[Saved entries]
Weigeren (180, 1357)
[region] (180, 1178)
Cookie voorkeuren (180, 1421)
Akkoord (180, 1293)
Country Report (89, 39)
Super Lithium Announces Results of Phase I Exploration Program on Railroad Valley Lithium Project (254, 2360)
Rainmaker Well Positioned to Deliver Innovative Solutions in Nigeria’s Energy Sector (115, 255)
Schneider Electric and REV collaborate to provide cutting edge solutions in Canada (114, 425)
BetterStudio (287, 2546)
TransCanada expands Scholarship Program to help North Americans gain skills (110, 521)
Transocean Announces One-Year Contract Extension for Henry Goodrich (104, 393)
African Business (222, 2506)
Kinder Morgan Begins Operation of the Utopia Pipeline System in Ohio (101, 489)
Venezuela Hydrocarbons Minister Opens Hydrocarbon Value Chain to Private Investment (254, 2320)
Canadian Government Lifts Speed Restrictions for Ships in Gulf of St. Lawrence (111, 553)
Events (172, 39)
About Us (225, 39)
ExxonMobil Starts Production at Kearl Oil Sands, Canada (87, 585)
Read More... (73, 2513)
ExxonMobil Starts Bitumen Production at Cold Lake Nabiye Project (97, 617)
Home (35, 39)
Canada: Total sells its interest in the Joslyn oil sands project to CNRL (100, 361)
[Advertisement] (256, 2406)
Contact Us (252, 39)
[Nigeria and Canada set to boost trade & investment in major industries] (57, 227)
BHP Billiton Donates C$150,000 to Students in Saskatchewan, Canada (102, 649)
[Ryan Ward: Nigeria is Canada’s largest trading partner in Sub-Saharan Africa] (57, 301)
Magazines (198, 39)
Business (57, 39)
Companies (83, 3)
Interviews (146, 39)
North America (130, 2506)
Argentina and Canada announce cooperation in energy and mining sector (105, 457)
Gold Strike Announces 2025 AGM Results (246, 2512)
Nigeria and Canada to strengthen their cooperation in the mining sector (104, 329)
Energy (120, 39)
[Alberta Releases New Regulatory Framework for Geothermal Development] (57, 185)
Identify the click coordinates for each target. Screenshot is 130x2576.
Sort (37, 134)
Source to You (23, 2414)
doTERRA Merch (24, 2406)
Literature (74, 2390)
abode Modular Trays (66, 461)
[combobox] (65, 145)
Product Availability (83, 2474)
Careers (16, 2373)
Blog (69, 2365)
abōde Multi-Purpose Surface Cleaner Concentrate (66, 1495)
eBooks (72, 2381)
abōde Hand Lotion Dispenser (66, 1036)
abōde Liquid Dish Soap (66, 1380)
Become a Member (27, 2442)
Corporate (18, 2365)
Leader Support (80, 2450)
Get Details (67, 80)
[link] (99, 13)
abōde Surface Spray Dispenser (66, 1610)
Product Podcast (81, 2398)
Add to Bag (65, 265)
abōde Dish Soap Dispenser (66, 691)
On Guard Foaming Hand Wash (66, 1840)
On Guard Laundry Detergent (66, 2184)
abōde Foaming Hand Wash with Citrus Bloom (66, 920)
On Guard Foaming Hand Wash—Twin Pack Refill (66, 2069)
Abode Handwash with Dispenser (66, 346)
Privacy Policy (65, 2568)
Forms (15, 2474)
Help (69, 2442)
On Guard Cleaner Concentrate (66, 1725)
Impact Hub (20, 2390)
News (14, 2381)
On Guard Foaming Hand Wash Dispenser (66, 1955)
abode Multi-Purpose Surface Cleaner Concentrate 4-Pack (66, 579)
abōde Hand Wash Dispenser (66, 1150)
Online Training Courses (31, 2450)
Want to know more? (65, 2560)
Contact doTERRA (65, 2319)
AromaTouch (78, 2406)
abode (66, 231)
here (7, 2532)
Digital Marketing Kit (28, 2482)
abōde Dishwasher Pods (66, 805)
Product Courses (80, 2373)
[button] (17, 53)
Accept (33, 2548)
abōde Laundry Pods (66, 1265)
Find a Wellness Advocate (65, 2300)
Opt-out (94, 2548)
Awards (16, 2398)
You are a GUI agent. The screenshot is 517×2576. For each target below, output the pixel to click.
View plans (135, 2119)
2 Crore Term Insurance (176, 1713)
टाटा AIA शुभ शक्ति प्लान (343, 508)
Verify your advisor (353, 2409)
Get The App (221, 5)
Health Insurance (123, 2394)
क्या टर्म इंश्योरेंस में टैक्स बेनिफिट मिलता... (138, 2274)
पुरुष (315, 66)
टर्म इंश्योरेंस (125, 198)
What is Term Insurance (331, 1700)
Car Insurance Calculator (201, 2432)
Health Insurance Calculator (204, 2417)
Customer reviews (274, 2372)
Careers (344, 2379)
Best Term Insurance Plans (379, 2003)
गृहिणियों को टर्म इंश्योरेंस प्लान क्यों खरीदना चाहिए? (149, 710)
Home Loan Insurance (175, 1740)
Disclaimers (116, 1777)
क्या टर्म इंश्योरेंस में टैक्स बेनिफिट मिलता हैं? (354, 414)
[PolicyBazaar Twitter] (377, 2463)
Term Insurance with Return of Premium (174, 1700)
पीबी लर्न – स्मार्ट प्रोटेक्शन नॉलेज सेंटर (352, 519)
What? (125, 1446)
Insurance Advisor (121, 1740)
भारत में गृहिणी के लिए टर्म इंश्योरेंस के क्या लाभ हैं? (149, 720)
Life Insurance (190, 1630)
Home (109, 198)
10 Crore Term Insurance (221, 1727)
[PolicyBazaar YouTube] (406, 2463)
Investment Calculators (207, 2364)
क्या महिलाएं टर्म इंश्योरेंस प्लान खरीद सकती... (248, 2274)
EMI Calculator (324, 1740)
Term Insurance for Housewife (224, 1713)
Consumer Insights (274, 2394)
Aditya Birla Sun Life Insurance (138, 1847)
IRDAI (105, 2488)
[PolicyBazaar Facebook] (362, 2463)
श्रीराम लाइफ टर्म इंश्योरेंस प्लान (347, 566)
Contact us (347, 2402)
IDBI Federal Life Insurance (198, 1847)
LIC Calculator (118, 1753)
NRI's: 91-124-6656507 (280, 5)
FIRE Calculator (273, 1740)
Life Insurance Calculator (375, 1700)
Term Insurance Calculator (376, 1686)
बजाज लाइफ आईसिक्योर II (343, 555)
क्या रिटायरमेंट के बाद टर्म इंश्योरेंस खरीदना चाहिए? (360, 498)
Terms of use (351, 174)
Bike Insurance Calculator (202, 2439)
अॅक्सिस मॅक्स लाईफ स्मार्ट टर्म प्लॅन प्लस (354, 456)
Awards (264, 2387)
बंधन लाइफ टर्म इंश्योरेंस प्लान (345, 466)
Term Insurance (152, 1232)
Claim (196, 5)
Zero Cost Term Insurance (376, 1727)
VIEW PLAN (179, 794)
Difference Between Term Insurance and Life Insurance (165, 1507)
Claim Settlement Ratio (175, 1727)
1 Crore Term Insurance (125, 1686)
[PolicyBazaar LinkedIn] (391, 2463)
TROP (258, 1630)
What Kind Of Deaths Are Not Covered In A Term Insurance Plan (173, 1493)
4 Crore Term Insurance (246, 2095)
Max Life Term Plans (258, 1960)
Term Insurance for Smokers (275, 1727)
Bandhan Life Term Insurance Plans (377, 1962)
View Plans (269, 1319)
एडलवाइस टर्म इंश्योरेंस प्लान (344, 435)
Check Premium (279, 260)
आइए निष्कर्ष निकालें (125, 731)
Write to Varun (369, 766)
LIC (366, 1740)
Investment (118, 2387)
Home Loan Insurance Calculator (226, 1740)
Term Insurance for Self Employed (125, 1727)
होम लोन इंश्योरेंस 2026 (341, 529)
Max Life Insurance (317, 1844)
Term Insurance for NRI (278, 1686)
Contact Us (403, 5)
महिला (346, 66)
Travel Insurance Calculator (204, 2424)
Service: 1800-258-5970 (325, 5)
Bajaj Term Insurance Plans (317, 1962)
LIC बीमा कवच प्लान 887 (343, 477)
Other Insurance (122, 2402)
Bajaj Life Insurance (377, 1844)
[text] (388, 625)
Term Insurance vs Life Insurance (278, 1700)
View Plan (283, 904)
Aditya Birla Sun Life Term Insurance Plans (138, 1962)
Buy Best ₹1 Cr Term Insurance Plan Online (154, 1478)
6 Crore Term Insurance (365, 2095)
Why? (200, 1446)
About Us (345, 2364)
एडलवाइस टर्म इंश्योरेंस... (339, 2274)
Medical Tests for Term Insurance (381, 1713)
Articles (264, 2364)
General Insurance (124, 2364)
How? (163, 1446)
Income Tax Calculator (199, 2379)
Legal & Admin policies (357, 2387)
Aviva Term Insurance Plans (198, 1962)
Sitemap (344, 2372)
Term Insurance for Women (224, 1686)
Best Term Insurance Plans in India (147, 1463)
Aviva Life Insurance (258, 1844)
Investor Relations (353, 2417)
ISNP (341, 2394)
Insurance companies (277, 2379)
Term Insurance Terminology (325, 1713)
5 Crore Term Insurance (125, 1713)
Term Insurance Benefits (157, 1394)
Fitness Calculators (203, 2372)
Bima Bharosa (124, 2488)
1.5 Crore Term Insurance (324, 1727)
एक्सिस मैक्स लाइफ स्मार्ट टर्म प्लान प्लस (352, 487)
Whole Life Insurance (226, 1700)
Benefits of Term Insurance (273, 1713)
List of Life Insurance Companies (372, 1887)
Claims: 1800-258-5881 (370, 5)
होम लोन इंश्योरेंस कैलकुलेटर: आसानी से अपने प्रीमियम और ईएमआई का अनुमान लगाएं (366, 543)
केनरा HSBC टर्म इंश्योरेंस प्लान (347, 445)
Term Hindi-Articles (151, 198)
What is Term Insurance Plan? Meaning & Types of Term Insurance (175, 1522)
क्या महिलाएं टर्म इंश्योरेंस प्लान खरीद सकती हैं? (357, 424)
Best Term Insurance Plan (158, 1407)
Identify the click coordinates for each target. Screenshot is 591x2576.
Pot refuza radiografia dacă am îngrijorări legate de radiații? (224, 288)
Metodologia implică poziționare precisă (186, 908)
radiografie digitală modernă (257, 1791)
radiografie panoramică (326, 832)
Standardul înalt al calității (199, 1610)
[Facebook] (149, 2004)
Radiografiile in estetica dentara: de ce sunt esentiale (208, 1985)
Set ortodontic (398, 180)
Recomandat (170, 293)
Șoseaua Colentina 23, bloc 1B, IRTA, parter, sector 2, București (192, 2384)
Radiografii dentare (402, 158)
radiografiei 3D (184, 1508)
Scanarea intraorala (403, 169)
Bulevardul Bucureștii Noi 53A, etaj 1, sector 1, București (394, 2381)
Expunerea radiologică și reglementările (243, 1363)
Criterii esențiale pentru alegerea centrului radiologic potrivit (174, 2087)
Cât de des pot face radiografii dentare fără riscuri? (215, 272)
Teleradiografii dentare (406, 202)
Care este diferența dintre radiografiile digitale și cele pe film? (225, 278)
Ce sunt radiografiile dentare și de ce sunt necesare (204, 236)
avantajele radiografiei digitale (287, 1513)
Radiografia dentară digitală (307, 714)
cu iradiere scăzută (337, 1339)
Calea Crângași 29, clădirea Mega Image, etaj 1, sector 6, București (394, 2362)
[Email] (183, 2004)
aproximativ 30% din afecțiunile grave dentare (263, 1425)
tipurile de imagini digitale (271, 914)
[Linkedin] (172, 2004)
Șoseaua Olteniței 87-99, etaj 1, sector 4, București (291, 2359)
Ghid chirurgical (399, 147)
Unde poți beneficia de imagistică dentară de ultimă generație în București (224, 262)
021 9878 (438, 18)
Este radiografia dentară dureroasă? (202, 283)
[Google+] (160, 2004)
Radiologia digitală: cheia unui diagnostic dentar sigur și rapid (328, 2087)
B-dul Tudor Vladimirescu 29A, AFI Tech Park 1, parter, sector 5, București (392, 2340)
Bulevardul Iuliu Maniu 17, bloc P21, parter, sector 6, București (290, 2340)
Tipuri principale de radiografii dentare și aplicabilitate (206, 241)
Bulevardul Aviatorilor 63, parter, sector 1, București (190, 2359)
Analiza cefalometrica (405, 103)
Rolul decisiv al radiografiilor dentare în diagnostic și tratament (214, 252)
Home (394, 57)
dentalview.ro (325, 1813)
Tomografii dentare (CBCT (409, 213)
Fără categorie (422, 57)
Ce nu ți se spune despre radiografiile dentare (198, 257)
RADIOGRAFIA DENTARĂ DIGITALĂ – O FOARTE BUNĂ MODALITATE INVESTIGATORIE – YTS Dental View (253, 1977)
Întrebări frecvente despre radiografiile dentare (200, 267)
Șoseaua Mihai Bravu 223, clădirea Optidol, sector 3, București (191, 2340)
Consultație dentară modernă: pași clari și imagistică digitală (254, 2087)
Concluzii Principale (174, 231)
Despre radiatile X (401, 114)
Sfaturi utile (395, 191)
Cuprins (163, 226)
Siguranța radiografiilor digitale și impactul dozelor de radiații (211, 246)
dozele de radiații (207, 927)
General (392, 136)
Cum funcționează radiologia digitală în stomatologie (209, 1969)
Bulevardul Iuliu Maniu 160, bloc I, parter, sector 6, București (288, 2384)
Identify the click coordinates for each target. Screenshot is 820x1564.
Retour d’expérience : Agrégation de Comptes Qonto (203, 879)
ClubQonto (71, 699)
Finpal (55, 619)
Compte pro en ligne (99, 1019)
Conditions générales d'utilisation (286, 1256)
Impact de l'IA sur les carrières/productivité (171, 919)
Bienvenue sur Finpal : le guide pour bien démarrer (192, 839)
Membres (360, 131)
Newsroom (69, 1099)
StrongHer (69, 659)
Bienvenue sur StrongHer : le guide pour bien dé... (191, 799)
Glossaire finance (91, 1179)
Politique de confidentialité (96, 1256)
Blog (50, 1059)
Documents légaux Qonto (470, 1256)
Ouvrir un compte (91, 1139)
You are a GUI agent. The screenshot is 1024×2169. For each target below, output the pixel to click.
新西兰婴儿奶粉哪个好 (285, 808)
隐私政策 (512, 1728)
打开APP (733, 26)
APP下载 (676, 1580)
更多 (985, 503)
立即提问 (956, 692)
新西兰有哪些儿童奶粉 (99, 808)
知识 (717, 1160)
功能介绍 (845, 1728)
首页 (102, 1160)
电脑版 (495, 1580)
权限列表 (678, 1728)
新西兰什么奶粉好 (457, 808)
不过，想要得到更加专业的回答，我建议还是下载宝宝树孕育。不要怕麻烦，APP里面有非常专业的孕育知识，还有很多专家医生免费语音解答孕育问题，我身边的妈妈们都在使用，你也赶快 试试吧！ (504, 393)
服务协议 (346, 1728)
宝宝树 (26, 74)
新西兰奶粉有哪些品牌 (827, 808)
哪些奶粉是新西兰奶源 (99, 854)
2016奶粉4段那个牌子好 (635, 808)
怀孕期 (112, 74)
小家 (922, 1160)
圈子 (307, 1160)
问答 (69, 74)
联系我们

## WORK INSTRUCTIONS
Copy every line where the word "Crore" is present in the entries above.

## EXERCISE OUTPUT
2 Crore Term Insurance (176, 1713)
10 Crore Term Insurance (221, 1727)
1 Crore Term Insurance (125, 1686)
4 Crore Term Insurance (246, 2095)
6 Crore Term Insurance (365, 2095)
5 Crore Term Insurance (125, 1713)
1.5 Crore Term Insurance (324, 1727)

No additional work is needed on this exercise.